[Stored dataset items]
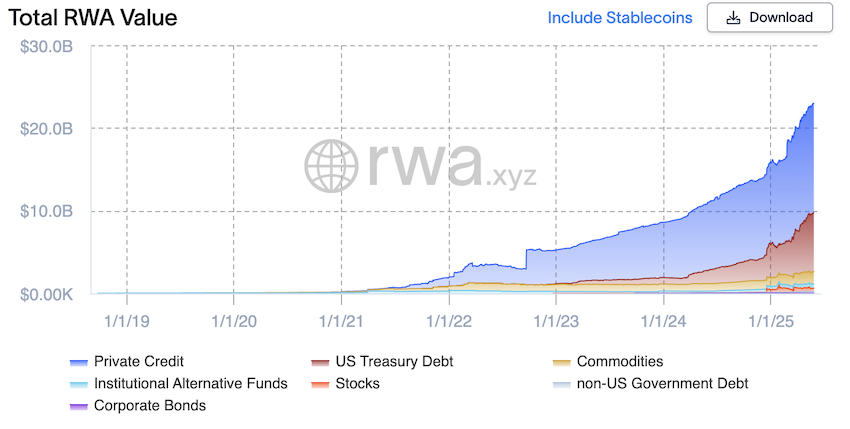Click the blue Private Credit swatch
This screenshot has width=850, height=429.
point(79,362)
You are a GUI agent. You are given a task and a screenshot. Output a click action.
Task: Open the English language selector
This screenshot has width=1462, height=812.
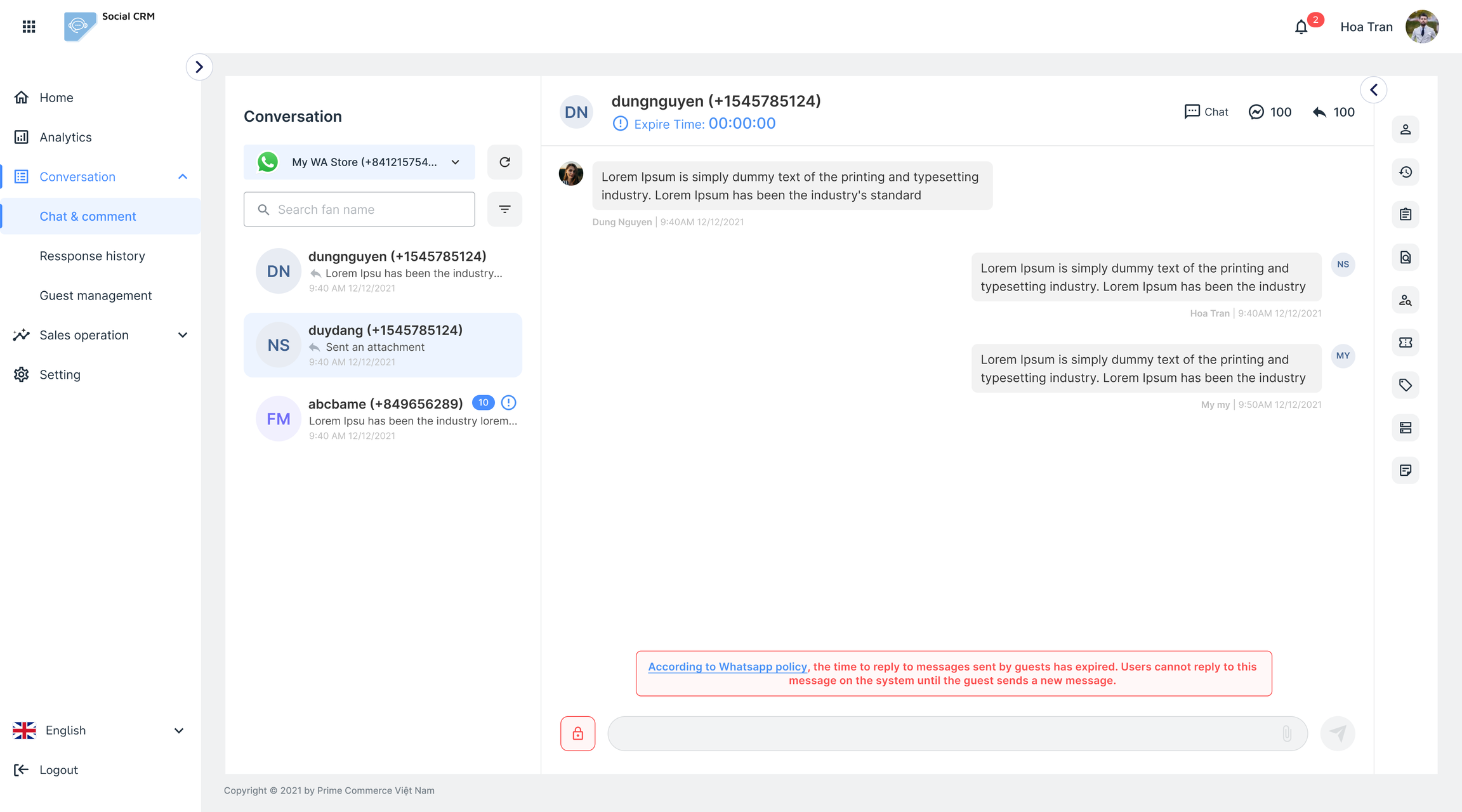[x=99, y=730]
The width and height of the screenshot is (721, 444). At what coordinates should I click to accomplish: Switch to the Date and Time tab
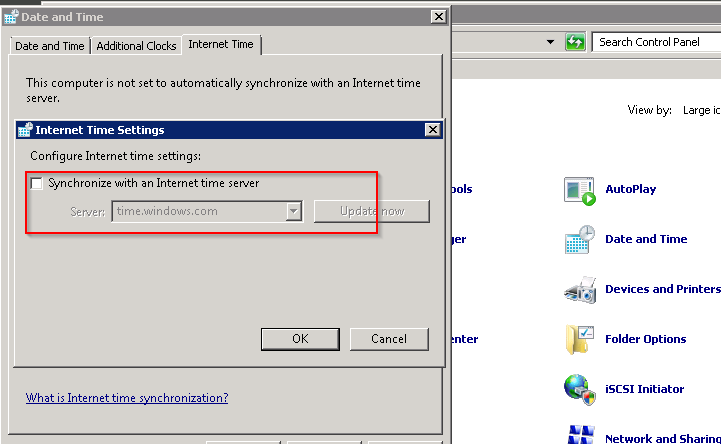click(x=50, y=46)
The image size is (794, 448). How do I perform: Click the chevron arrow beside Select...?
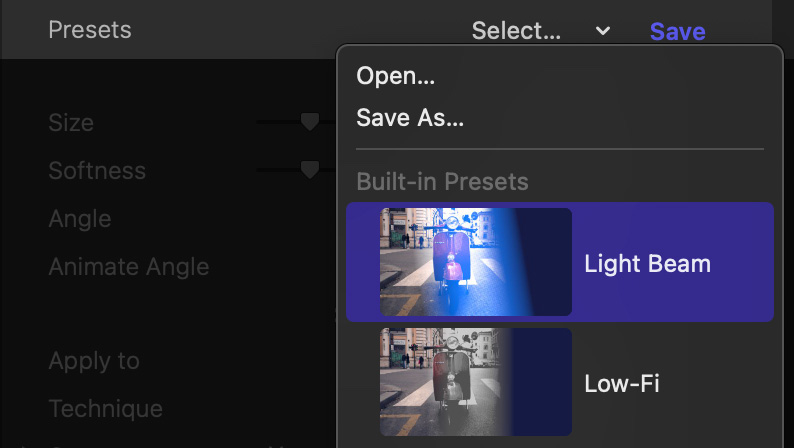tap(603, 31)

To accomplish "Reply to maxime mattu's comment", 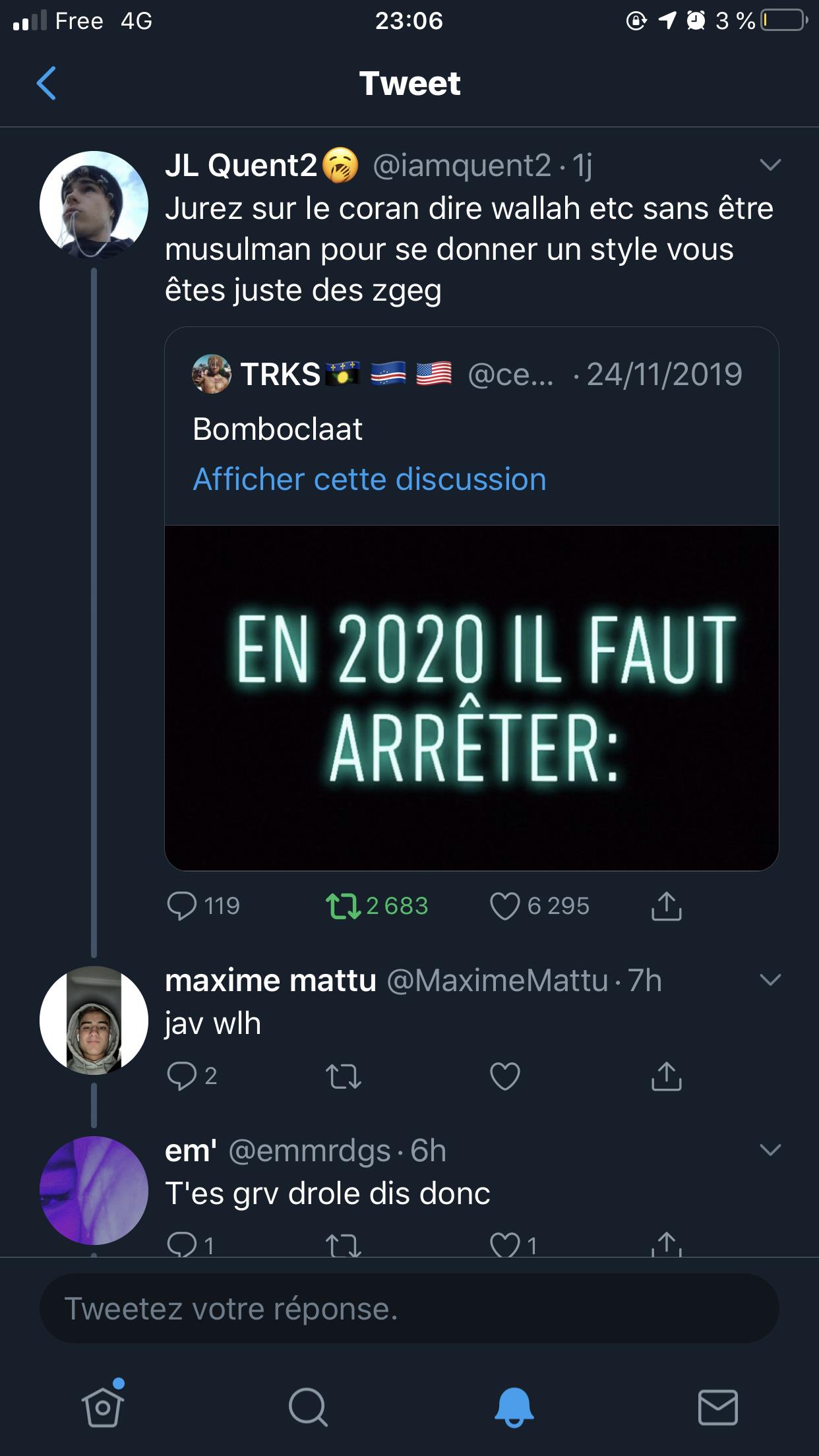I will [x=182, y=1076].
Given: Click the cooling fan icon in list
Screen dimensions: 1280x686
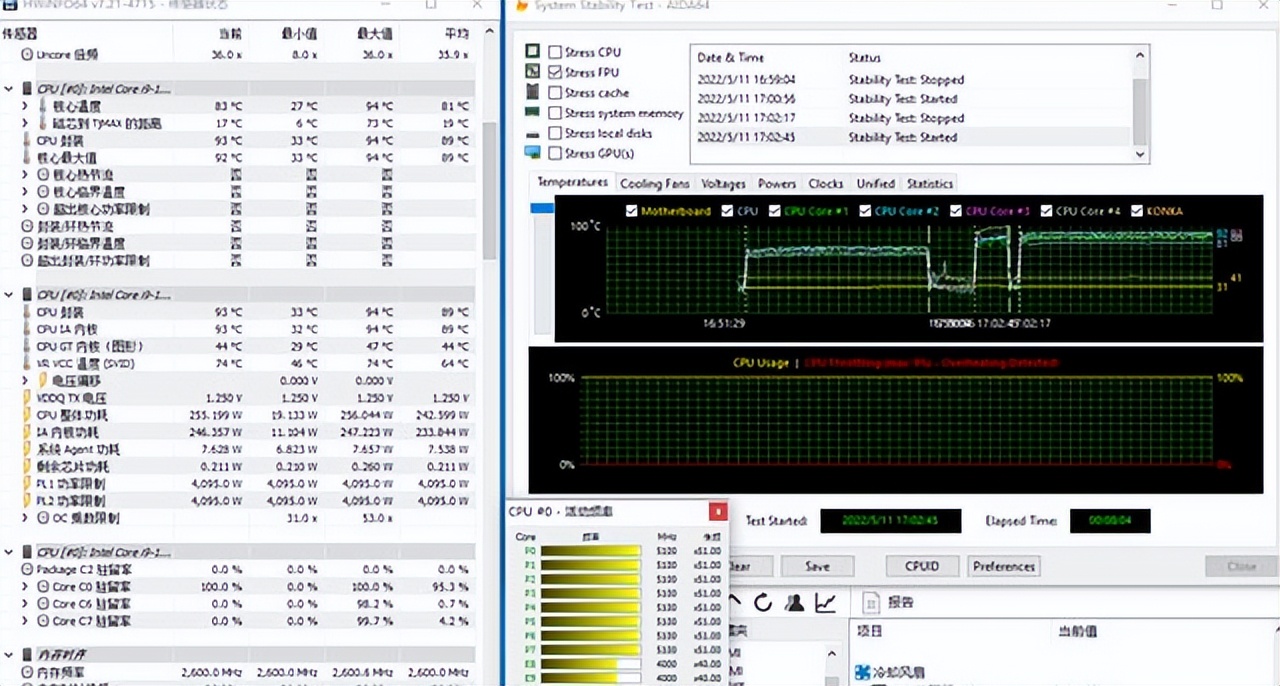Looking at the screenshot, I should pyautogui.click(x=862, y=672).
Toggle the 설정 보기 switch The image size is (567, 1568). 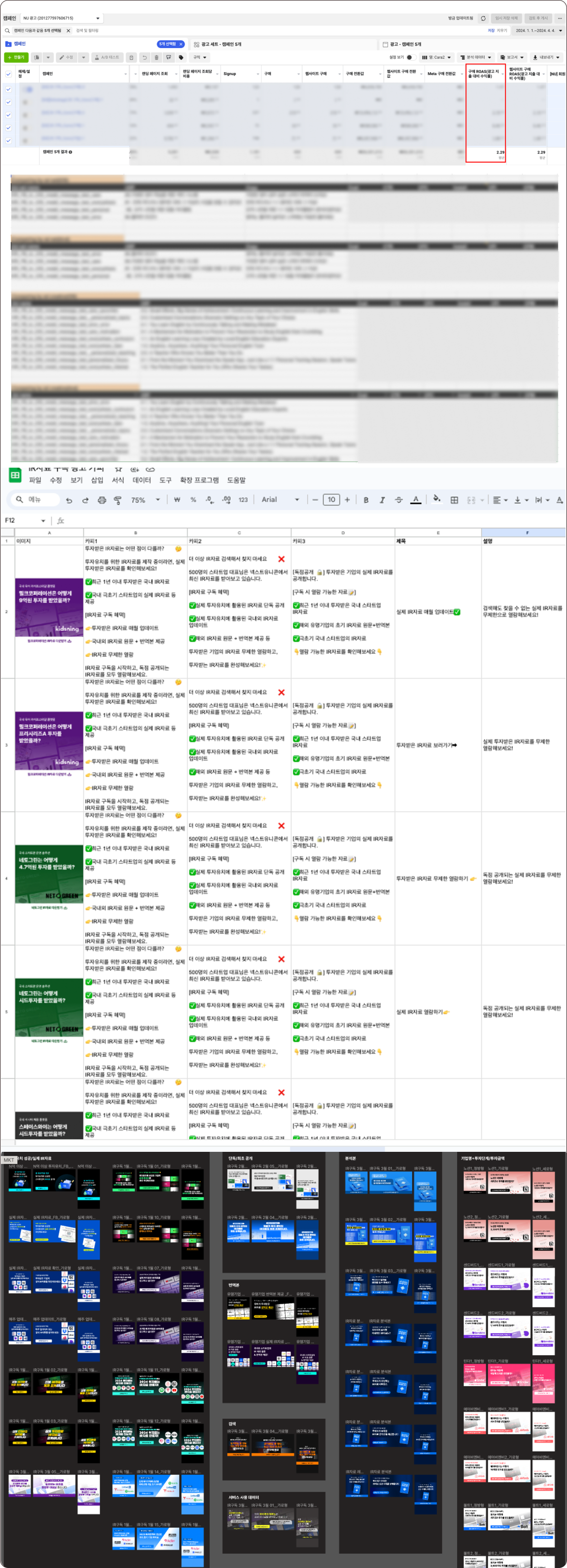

**Given instruction:** Collect each line of the listing above that contains the string "This". Only matches with the same uppercase and lowercase letters count.

**Full answer:**
This screenshot has width=850, height=429.
This screenshot has width=1462, height=812.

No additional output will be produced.